EXERCISE
Copy out every line from the records that includes "total".

[Stored items]
════════════════════
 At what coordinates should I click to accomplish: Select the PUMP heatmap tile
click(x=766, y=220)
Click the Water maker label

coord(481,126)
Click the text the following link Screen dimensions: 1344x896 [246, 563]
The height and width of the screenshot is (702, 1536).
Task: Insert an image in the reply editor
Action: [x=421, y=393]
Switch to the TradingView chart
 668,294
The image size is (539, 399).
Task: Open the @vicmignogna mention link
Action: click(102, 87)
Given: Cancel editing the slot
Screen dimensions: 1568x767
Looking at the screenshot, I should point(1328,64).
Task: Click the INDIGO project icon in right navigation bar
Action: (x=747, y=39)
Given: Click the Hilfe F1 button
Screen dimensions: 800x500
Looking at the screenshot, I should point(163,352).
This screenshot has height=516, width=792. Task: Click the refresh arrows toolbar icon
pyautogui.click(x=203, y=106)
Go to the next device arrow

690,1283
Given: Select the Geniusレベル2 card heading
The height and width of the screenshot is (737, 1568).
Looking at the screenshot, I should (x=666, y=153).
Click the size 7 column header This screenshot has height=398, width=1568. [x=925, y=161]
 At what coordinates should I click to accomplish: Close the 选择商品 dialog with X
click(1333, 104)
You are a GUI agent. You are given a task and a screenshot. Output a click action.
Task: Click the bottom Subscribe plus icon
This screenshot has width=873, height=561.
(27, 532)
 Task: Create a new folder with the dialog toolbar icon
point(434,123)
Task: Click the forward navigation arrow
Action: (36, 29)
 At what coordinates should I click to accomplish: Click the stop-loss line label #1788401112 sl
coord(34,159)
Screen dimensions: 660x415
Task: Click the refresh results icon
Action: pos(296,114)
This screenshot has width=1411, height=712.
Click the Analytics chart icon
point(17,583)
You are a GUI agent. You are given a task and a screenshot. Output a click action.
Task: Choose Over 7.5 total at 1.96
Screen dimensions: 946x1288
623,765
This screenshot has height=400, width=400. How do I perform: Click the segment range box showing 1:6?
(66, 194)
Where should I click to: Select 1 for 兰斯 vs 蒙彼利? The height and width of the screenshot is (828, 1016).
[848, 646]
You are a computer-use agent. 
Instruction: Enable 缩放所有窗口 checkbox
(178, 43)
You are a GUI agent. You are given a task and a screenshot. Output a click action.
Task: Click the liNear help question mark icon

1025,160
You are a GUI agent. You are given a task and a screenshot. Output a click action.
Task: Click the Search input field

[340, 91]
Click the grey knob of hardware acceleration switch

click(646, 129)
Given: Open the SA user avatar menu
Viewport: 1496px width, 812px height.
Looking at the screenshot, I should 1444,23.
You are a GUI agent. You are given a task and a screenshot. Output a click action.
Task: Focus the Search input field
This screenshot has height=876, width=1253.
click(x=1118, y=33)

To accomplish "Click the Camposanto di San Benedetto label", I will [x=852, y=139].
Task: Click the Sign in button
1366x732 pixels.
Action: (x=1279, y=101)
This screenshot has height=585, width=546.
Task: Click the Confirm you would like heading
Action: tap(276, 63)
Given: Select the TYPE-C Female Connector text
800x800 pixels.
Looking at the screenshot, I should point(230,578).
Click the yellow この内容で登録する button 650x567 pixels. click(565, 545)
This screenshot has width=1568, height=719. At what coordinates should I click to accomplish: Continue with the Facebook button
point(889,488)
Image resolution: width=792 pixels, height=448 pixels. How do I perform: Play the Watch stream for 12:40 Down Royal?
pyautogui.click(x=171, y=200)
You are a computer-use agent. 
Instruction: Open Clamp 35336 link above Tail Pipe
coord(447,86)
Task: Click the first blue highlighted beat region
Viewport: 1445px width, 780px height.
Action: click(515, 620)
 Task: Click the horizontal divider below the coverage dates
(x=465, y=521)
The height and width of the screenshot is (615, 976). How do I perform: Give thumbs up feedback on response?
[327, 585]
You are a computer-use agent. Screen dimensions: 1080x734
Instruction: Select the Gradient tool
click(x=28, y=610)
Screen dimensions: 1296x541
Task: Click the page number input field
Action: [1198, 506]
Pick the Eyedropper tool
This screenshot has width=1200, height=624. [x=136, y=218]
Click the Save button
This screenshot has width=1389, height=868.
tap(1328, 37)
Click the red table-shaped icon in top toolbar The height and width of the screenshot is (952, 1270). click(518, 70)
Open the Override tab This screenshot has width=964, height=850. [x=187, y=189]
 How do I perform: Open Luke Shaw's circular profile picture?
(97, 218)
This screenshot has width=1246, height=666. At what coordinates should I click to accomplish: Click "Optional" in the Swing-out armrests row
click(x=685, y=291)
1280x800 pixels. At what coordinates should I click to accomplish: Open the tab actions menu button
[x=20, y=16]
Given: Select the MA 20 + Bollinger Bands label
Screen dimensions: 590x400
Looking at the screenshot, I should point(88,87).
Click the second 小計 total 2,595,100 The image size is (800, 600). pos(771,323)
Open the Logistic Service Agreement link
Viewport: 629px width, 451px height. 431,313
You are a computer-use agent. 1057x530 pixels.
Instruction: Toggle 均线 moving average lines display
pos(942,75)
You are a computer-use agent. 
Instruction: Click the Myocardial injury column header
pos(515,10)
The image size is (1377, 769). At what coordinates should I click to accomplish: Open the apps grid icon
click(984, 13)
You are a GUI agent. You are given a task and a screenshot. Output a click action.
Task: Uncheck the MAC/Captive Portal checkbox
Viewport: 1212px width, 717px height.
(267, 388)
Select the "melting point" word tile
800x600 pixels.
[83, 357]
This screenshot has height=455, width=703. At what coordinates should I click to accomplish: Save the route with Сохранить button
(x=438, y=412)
════════════════════
EXERCISE ANSWER
Task: Choose Over 7.5 total at 1.96
Click the second 小計 total 2,595,100 The image size is (800, 600). pos(771,323)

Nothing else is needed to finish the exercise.